A: I look forward to establishing a cutting-edge research group at UC Davis and to contributing to the technological innovations currently happening in the Bay Area. I plan to attract top graduate students and to engage in collaborations with research groups in different areas such as nano-fabrication, bioengineering and communications. I also plan to reinforce my research collaborations with my colleagues at UT Austin. Finding novel and exciting research goals is a dynamic challenge I am happy to face.
From a teaching point of view, I will do my best to transmit my experience and passion for science and technology to the next generation of scientists and engineers.
The biggest challenge would be to find an adequate balance between exciting research work and technological feasibility, to convince industry to incorporate our innovations in the next generation of devices and products. We are aiming to tighten the connection between academic work and real life applications. That’s a challenge that must be overcome. From a personal point of view, my biggest challenges will be undoubtedly the need to find and bring funding to our research group – which currently is a very competitive task – and to adequately manage time.

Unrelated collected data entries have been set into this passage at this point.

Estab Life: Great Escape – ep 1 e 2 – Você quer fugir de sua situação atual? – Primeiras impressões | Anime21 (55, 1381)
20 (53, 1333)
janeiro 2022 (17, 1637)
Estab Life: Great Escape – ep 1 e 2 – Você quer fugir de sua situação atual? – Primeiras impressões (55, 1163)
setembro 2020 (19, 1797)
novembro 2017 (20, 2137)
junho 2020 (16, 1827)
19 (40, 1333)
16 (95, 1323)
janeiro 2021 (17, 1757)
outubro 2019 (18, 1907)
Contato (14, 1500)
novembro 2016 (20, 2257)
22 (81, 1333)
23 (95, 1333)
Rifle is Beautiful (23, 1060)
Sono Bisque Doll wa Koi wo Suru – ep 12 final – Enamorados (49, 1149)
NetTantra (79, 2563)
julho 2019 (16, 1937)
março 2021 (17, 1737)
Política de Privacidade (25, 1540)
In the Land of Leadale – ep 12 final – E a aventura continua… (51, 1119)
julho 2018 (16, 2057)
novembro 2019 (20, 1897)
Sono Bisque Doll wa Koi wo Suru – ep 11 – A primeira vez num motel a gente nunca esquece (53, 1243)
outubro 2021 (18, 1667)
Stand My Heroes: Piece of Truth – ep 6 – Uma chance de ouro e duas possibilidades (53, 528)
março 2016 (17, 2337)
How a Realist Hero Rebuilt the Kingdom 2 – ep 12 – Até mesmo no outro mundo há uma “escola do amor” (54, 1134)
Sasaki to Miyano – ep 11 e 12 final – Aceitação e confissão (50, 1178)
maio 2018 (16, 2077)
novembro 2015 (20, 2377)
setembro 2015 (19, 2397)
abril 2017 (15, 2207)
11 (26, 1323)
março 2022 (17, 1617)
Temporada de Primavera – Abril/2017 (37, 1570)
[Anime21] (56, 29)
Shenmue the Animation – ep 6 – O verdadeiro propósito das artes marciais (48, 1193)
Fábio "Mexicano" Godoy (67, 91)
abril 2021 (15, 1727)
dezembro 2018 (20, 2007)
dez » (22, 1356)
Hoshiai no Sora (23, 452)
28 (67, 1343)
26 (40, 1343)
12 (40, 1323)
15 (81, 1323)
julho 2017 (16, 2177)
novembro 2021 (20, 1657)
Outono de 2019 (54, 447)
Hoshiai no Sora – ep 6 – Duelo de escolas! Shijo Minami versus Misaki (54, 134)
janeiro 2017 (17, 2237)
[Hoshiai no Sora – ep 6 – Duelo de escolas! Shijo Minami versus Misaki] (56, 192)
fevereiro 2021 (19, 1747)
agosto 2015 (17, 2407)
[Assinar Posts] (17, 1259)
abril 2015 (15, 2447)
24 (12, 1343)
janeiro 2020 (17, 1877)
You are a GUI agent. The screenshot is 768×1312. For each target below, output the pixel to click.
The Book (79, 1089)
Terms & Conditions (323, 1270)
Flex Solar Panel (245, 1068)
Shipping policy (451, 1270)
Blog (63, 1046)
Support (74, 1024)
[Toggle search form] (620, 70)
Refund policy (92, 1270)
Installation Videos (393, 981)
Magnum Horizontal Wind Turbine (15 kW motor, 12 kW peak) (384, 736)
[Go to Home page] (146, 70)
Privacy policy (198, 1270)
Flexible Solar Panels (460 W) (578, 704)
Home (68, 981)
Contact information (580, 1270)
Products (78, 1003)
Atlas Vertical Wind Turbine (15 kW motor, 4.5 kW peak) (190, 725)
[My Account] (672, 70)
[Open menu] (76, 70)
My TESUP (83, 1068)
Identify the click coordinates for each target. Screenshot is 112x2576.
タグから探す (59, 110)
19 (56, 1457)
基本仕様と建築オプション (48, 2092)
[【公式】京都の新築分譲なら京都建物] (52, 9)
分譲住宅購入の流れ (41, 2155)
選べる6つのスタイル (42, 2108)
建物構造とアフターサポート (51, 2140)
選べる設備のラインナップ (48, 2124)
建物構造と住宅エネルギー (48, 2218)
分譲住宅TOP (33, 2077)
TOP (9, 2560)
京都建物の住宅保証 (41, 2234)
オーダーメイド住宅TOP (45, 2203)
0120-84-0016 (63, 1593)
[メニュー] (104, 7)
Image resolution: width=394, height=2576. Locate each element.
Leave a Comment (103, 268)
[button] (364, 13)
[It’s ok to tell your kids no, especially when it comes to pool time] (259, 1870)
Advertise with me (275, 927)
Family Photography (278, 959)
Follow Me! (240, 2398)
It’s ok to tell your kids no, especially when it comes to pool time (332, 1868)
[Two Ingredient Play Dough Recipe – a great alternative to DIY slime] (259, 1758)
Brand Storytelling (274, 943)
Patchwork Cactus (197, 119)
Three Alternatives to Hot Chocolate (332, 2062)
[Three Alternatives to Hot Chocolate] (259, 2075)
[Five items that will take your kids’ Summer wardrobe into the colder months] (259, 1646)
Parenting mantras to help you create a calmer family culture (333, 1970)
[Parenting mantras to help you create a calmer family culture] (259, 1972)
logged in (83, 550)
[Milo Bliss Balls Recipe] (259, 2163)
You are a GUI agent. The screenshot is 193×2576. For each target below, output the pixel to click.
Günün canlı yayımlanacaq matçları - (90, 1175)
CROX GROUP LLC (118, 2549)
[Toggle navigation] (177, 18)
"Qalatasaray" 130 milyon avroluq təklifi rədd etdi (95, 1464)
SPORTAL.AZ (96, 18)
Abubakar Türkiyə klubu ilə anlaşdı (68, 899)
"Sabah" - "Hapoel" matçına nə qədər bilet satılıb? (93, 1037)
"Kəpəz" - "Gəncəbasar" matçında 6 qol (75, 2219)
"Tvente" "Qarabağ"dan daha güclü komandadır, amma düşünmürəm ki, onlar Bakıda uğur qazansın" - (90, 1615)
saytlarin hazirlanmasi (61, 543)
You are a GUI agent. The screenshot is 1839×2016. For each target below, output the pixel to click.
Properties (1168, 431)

Q: What advice from your life and career can you give to current students with similar academic aspirations?
A: I strongly advise them to never give up and to be very persistent. There will always be rejections from papers, research proposals and many times one can spend months developing an idea that leads to a dead end. This is unavoidable, but we all have to learn from our failures and grow stronger from them.
I also recommend they build a network of scientific and professional contacts and take proper care of them. Science and technology are getting increasingly complex, and it is rare that a single individual can handle them. Rather, research groups form to jointly tackle complex problems from different perspectives, combining theory, experiments and knowledge that is difficult to find in one person. This network will help you to develop yourself, both personally and professionally, and might open doors you thought were completely locked.
Q: How did your time at WNCG help prepare you for this new role?
A: Joining WNCG under the supervision of Prof. Andrea Alù was one of the best decisions of my life. I am indebted to Prof. Alù for sharing with me his vision of science and technology, and for showing me a set of valuable skills, from technical to personal – including passion, curiosity and persistence.
I would also highlight his invaluable mentoring skills, which are fundamental to successfully run a research group. The group environment was excellent, with extremely brilliant students and postdocs closely working together.
At WNCG, I was lucky to learn from one of the top research groups in the world. Given my European education, which focused more on fundamental research than practical applications, WNCG was ideal preparation to start a new interdisciplinary research group at UC Davis.
Q. What was your most memorable moment during your time with WNCG?
A: I had so many great experiences at WNCG that I can’t just mention one. There was a lot of excitement when we found some unexpected research result, but also when we went out for dinner or drinks, or when we traveled around the world to give talks at international conferences.
I would like to emphasize the diversity of the group, and how multiple cultures, races and origins complement each other and lead to a greater vision of science, but also life. My entire journey at WNCG was a great opportunity to develop myself as a scientist and to make friends with people I plan to work closely with in the coming years.